Reproduce every line of the records verbatim, omitting the pictures.

======== DATA ENTRIES

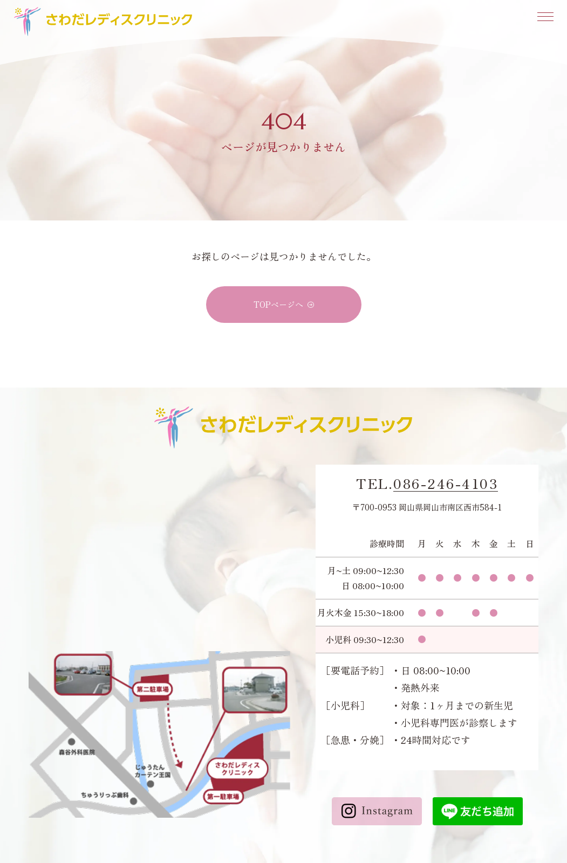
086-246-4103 (445, 483)
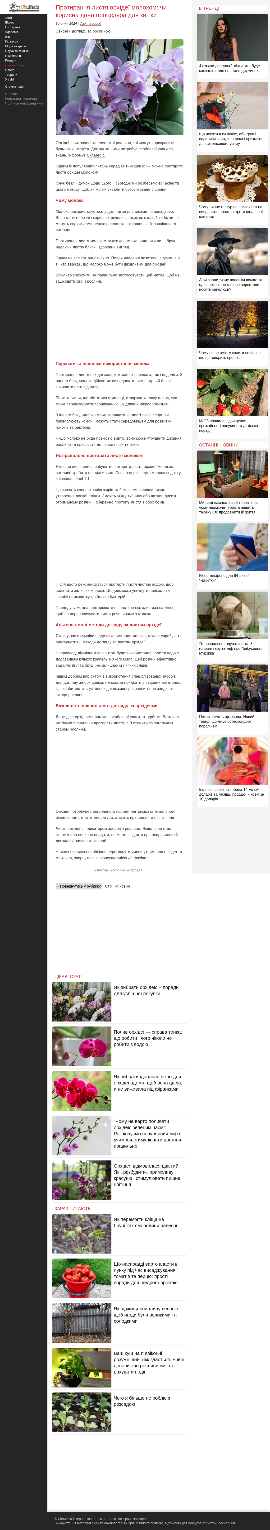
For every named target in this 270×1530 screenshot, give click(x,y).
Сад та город (90, 23)
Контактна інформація (22, 98)
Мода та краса (15, 46)
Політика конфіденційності (25, 103)
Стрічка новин (117, 886)
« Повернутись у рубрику (79, 886)
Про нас (11, 94)
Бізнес (9, 22)
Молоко (119, 870)
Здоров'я (11, 32)
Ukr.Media (96, 155)
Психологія (13, 55)
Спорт (9, 70)
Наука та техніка (17, 51)
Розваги (10, 60)
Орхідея (136, 870)
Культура (11, 41)
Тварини (11, 74)
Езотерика (12, 27)
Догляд (102, 870)
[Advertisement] (119, 322)
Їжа (7, 36)
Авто (8, 17)
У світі (9, 79)
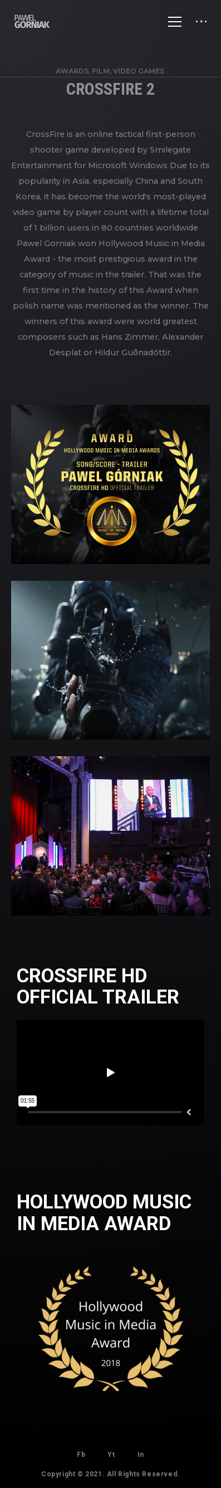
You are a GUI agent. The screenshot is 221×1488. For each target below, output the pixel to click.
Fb (81, 1454)
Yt (111, 1454)
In (140, 1454)
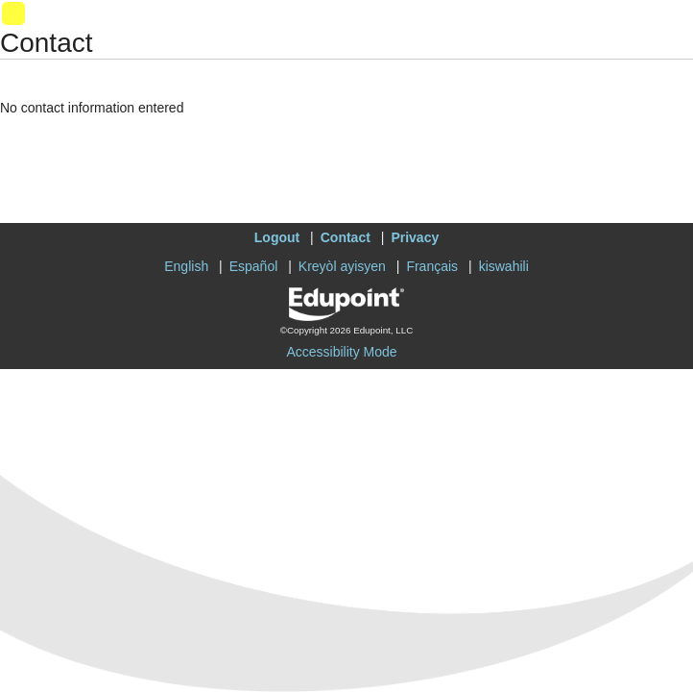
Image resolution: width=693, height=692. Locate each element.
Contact (345, 237)
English (186, 266)
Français (432, 266)
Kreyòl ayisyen (342, 266)
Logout (276, 237)
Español (253, 266)
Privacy (415, 237)
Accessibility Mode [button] (341, 351)
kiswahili (504, 266)
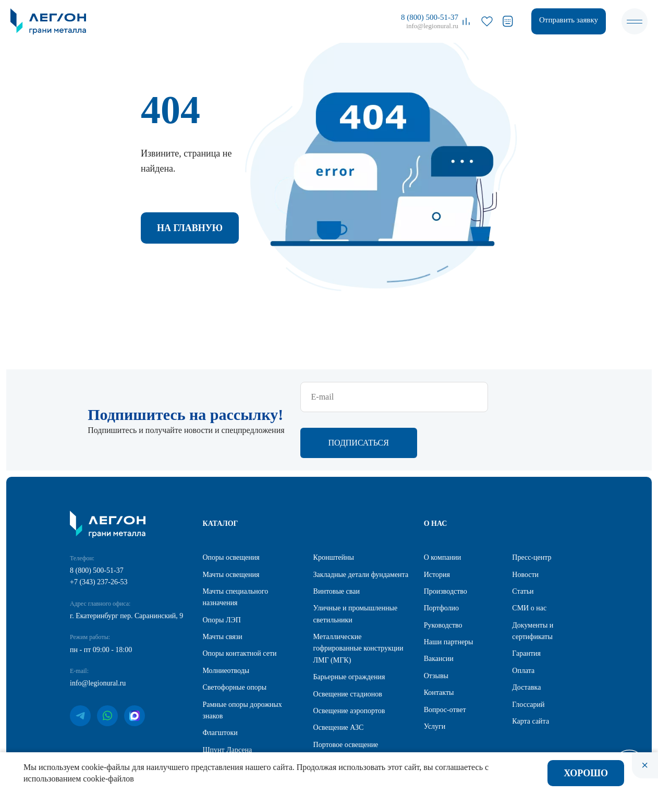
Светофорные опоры (235, 642)
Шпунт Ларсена (227, 705)
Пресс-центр (531, 512)
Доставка (526, 642)
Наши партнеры (448, 597)
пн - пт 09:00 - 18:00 (101, 605)
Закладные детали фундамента (361, 530)
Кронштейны (333, 512)
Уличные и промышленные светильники (355, 569)
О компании (442, 512)
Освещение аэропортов (349, 666)
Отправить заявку (568, 20)
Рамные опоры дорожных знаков (242, 665)
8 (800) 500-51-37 (429, 17)
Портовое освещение (346, 700)
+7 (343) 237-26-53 (99, 537)
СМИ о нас (529, 563)
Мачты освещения (231, 530)
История (437, 530)
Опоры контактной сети (240, 608)
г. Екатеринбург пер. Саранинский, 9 (126, 571)
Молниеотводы (226, 626)
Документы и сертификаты (532, 586)
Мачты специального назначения (236, 552)
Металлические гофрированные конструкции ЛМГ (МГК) (358, 603)
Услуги (435, 681)
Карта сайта (530, 676)
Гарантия (526, 608)
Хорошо (586, 773)
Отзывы (436, 631)
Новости (525, 530)
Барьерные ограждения (349, 632)
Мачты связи (222, 592)
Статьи (522, 546)
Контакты (439, 648)
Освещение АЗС (338, 683)
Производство (445, 546)
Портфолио (441, 563)
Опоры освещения (231, 512)
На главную (190, 228)
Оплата (523, 626)
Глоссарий (528, 660)
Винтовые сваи (336, 546)
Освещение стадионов (347, 649)
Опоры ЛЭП (222, 575)
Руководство (443, 580)
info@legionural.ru (432, 26)
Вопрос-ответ (445, 665)
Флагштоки (220, 688)
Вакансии (439, 614)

================

= OUTPUT FOR THIS EXERCISE =
086-246-4103 (445, 483)
For every named target in this 270×1530 screenshot, give click(x,y).
Сад та город (90, 23)
Контактна інформація (22, 98)
Мода та краса (15, 46)
Політика конфіденційності (25, 103)
Стрічка новин (117, 886)
« Повернутись у рубрику (79, 886)
Про нас (11, 94)
Бізнес (9, 22)
Молоко (119, 870)
Здоров'я (11, 32)
Ukr.Media (96, 155)
Психологія (13, 55)
Спорт (9, 70)
Наука та техніка (17, 51)
Розваги (10, 60)
Орхідея (136, 870)
Культура (11, 41)
Тварини (11, 74)
Езотерика (12, 27)
Догляд (102, 870)
[Advertisement] (119, 322)
Їжа (7, 36)
Авто (8, 17)
У світі (9, 79)
You are a GUI agent. The screenshot is 221×1488. For each target below, output the pixel to click.
Fb (81, 1454)
Yt (111, 1454)
In (140, 1454)
Image resolution: width=693, height=692. Locate each element.
Contact (345, 237)
English (186, 266)
Français (432, 266)
Kreyòl ayisyen (342, 266)
Logout (276, 237)
Español (253, 266)
Privacy (415, 237)
Accessibility Mode [button] (341, 351)
kiswahili (504, 266)
Светофорные опоры (235, 642)
Шпунт Ларсена (227, 705)
Пресс-центр (531, 512)
Доставка (526, 642)
Наши партнеры (448, 597)
пн - пт 09:00 - 18:00 (101, 605)
Закладные детали фундамента (361, 530)
Кронштейны (333, 512)
Уличные и промышленные светильники (355, 569)
О компании (442, 512)
Освещение аэропортов (349, 666)
Отправить заявку (568, 20)
Рамные опоры дорожных знаков (242, 665)
8 (800) 500-51-37 (429, 17)
Портовое освещение (346, 700)
+7 (343) 237-26-53 (99, 537)
СМИ о нас (529, 563)
Мачты освещения (231, 530)
История (437, 530)
Опоры контактной сети (240, 608)
г. Екатеринбург пер. Саранинский, 9 (126, 571)
Молниеотводы (226, 626)
Документы и сертификаты (532, 586)
Мачты специального назначения (236, 552)
Металлические гофрированные конструкции ЛМГ (МГК) (358, 603)
Услуги (435, 681)
Карта сайта (530, 676)
Гарантия (526, 608)
Хорошо (586, 773)
Отзывы (436, 631)
Новости (525, 530)
Барьерные ограждения (349, 632)
Мачты связи (222, 592)
Статьи (522, 546)
Контакты (439, 648)
Освещение АЗС (338, 683)
Производство (445, 546)
Портфолио (441, 563)
Опоры освещения (231, 512)
На главную (190, 228)
Оплата (523, 626)
Глоссарий (528, 660)
Винтовые сваи (336, 546)
Освещение стадионов (347, 649)
Опоры ЛЭП (222, 575)
Руководство (443, 580)
info@legionural.ru (432, 26)
Вопрос-ответ (445, 665)
Флагштоки (220, 688)
Вакансии (439, 614)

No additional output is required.